== PROVIDED RECORDS ==

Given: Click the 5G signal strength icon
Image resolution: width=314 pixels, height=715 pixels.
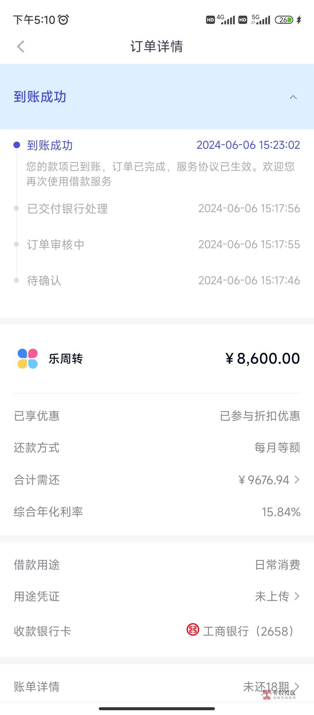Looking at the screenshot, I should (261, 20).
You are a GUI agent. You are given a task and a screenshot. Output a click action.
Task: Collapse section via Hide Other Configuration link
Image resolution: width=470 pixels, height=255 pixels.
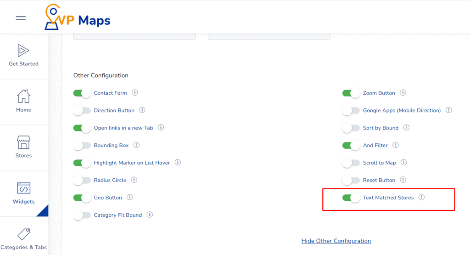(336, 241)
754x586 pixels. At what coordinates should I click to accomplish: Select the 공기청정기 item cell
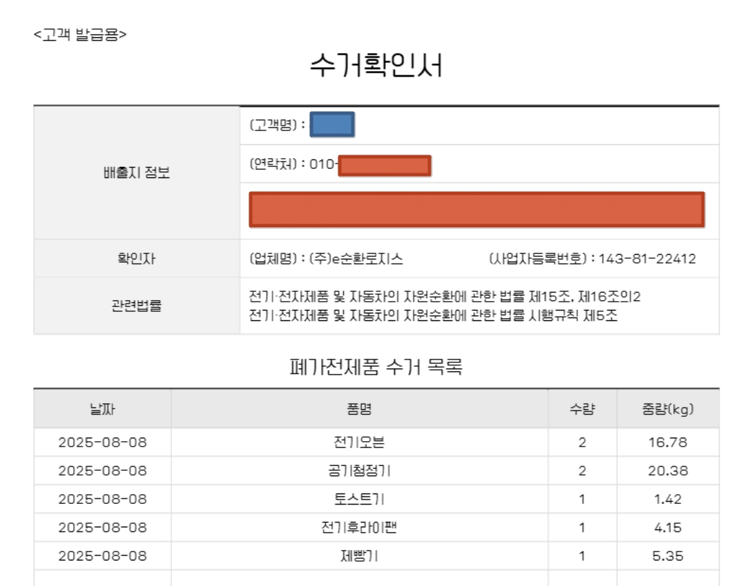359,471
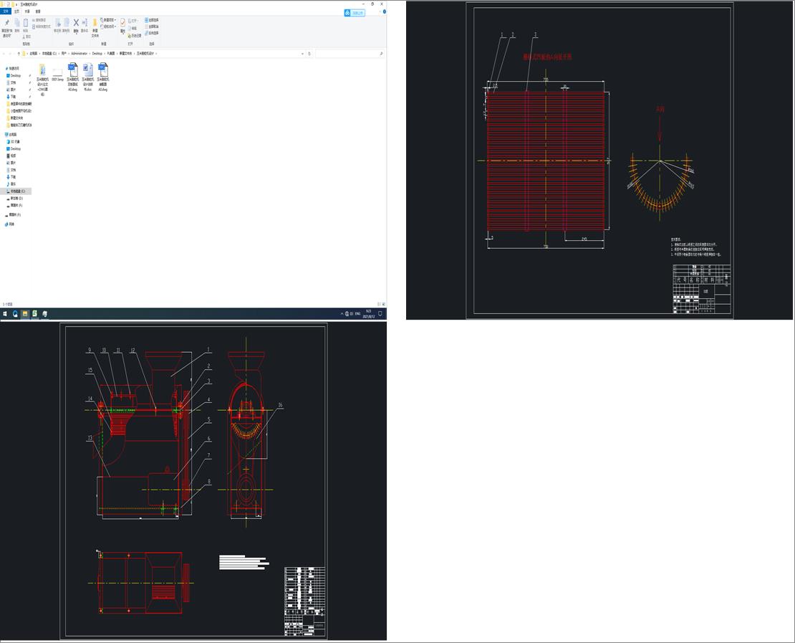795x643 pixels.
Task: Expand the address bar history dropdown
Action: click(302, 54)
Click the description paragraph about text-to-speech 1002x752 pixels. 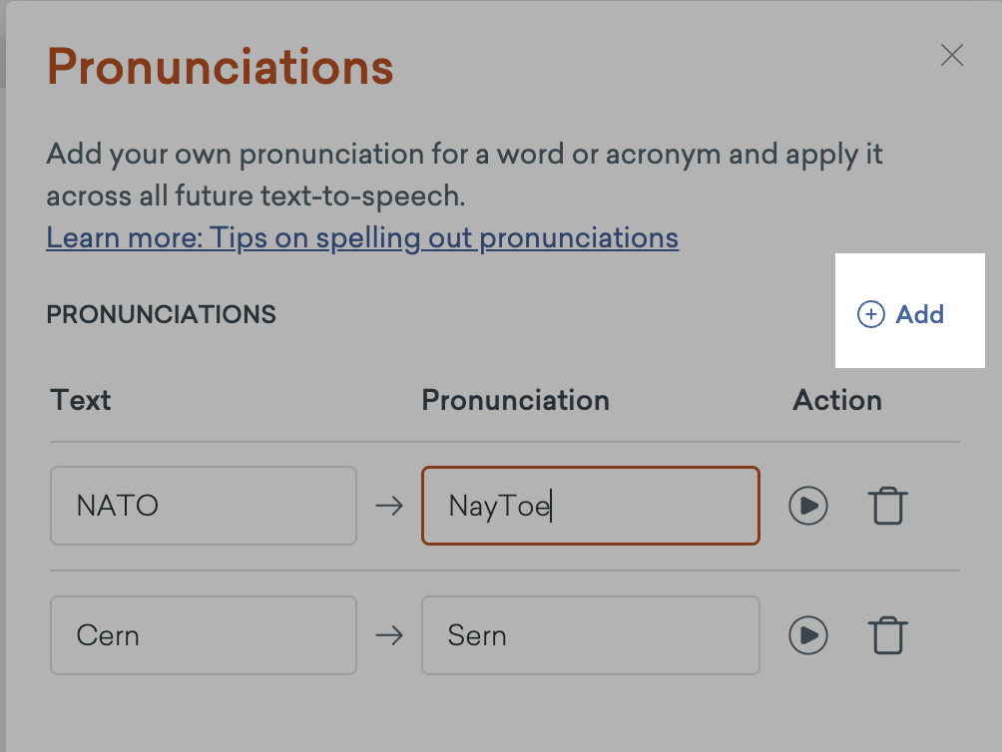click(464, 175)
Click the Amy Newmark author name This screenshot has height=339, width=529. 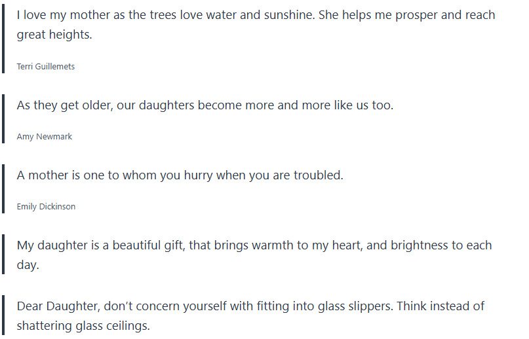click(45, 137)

===

■ ASSIGNED TASK ■
Give back exactly the lines from the top of the records to the line containing "You are a GUI", both included, and no pictures.

■ ANSWER TO THE EXERCISE ■
Given: Click the 5G signal strength icon
Image resolution: width=314 pixels, height=715 pixels.
Looking at the screenshot, I should (261, 20).
You are a GUI agent. You are given a task and a screenshot. Output a click action.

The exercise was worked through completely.